Ingelheim, Germany, and Indianapolis, US, June 14, 2016 – New data showed Jardiance® (empagliflozin) reduced the risk for new-onset or worsening kidney disease by 39 percent versus placebo when added to standard of care in people with type 2 diabetes with established cardiovascular disease. Boehringer Ingelheim and Eli Lilly and Company (NYSE: LLY) announced today that the findings have been published in  The New England Journal of Medicine and also presented at the American Diabetes Association (ADA) 76th Scientific Sessions® in New Orleans.

“These findings are clinically important, given that one in two people with type 2 diabetes worldwide will develop kidney disease, which can lead to kidney failure and eventually the need for dialysis.” said Prof. Christoph Wanner, Chief of the Division of Nephrology and Hypertension at the University Hospital of Würzburg, Germany. “Since diabetes is the number one reason people require dialysis treatment, novel treatments that may have the potential to help address this crucial medical need are necessary.”

These findings were part of a pre-specified exploratory analysis plan of additional endpoints of the landmark EMPA-REG OUTCOME® trial. New-onset or worsening kidney disease was a pre-specified composite endpoint that included the below clinical events.
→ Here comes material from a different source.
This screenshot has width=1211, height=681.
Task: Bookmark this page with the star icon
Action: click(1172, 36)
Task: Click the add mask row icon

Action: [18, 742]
Compared with placebo, Jardiance® led to the following statistically significant changes in outcomes:

  • 55 percent reduction in the initiation of kidney replacement therapy (such as dialysis)
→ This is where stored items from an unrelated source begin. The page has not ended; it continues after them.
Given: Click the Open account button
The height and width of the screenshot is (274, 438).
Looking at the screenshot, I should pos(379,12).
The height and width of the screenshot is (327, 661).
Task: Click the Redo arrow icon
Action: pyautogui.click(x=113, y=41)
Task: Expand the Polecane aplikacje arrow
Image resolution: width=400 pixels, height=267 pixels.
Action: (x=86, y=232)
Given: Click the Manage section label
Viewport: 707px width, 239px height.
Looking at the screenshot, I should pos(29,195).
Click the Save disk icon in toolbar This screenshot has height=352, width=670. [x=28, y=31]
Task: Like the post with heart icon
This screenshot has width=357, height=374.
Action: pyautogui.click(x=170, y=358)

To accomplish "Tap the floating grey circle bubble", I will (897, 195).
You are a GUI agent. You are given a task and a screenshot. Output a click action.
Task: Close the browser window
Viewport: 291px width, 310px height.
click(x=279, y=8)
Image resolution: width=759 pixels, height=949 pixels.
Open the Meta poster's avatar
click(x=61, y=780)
  • 44 percent reduction in doubling of creatinine (a waste product usually filtered by the kidneys) in the blood

  • 38 percent reduction in progression to macroalbuminuria (very high levels of a protein called albumin in the urine)

Jardiance® also significantly slowed the decline in kidney function over time compared with placebo. Most patients in this trial were already taking the recommended standard treatment for kidney disease in type 2 diabetes, renin angiotensin aldosterone system blockade; the kidney effects of Jardiance® were apparent on top of these agents.

Consistent risk reductions in kidney outcomes with Jardiance® were seen in people who had impaired kidney function, or increased levels of albumin in the urine, at baseline and in those who did not, according to a post hoc sub-group analysis. Serious adverse events (AEs) and AEs leading to treatment discontinuation for Jardiance® versus placebo were comparable for those with or without impaired kidney function at baseline. Death due to kidney disease was rare and occurred in three patients treated with Jardiance® (0.1 percent) and none treated with placebo.

“With these new EMPA-REG OUTCOME data, Jardiance is the only SGLT2 inhibitor associated with evidence of slowing the progression of kidney disease in adults with type 2 diabetes and established cardiovascular disease in a cardiovascular outcome study,” said Prof. Hans-Juergen Woerle, Global Vice President Medicine, Boehringer Ingelheim.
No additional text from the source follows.